My supernatural experience began with a long, winding driveway. At its end, I was greeted by the host, server, owner and chef, Lauren Garaventa. As she led me inside, I was immediately enveloped in a three-layer dip of hypnotic warmth, ginger-lemon-beet spritzer and ‘90s rap music — okay, you had to be there in order to understand.

 

After spending an unquantifiable amount of time talking with people who I didn’t fully know, but probably have met many times (you know Vashon), I was ready to lay down on the table and wait for the angel Gabriel to come give me a back massage.

 

Then Lauren began to introduce the three courses.

 

First up was the spring salad. Rather than usual greens, the salad was inverted, with a thin layer of baby spinach resting on top of an endearing heap of pickled golden beets, carrots and aged daikon. The shiitake mushrooms lining the perimeter — while adorably tiny — carried enough juice to put out a fire.

 

After the perfect amount of time — not long enough to make it awkward, but not brief enough to feel rushed — Lauren collected our plates and brought out the masterpiece, the magnum opus, the pièce de résistance.

 

The Meat and Noodle Soup.

 

Intermingling with the rapport of lifelong friends  — in what must have been a half-gallon of sweet and sour pork broth — were rubine brussels sprouts, more carrots and parsnips, and quartered lengthwise, beef brisket and homemade egg noodles.
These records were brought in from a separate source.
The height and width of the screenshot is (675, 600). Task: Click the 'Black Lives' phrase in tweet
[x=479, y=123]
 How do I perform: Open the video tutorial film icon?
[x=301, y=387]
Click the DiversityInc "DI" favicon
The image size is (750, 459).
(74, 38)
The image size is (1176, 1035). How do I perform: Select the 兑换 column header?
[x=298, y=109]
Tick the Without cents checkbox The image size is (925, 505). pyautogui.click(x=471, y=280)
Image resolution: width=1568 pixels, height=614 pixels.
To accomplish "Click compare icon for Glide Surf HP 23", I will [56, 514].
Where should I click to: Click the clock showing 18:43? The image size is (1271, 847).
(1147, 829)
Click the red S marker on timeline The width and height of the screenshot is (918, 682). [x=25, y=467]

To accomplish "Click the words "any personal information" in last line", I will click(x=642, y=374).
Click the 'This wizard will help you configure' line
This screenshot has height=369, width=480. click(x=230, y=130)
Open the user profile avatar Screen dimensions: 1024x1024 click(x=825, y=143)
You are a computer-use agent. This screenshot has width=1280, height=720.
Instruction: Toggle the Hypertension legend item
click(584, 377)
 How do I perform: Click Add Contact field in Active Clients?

Floating just beneath a bird’s nest of microgreens was the marinated egg, with its golden yolk barely runny.

 

It didn’t take more than a spoonful before I lost all coherence of thought. It felt as though I had fallen into an endless pit of memory foam.

 

That was when the dessert arrived.

 

The pear mochi cake, made with buckwheat flour, was nice — exquisite even. But the true star of the show was the garnish. Dramatically posing atop a teaspoon-sized kiss of whipped cream was a stoic sliver of candied orange peel. Surrounding the whipped cream like a moat around a castle was a citrus-spice syrup.

 

When the honey-colored elixir, topped with golden flakes of nutmeg, first tickled my soul, the 90s rap music, which had sustained the torpor en masse all afternoon, gave way to Chopin’s “Nocturne in E-flat major,” easing me into heaven — where I remained until the following Monday.

 

As I turned my back on this clandestine soupery for the last time, I began to wonder if it had all been a dream.

 

But I guess that’s for me to know and you to find out.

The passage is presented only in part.